WHAT TO DO:
Search the entries below. Return every line that has "Toggle" in it.

RECORDS TO USE:
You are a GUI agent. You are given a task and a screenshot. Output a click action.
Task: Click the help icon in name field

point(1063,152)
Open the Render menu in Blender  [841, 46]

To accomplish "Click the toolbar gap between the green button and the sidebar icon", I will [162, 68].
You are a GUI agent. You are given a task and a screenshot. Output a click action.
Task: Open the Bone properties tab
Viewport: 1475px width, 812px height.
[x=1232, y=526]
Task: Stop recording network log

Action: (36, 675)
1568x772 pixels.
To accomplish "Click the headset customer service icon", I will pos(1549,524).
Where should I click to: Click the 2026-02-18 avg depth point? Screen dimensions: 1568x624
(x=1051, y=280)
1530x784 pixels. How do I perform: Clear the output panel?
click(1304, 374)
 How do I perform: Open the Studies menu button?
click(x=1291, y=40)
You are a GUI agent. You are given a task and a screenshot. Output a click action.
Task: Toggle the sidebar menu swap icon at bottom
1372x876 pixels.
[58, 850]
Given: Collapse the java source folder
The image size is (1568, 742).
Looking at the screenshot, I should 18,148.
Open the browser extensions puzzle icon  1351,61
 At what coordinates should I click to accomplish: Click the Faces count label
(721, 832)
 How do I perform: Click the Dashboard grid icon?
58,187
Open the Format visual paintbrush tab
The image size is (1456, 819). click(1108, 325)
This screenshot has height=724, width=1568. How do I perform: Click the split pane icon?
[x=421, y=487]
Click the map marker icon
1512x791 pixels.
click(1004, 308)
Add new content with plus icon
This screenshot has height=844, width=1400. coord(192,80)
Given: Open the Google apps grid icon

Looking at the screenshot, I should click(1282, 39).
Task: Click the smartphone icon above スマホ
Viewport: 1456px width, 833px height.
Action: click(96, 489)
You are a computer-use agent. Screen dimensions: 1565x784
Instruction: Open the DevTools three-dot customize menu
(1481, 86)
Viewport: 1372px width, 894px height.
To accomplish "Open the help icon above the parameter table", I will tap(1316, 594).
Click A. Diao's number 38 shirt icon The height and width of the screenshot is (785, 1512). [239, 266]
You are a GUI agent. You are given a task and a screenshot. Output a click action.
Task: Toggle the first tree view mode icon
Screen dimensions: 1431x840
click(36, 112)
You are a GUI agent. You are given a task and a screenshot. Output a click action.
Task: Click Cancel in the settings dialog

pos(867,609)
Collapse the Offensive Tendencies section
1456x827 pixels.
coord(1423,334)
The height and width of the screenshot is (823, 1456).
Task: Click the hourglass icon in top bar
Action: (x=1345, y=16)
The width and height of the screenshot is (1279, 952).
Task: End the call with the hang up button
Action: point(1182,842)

TASK RESPONSE:
Task: Toggle the sidebar menu swap icon at bottom
Task: Toggle the first tree view mode icon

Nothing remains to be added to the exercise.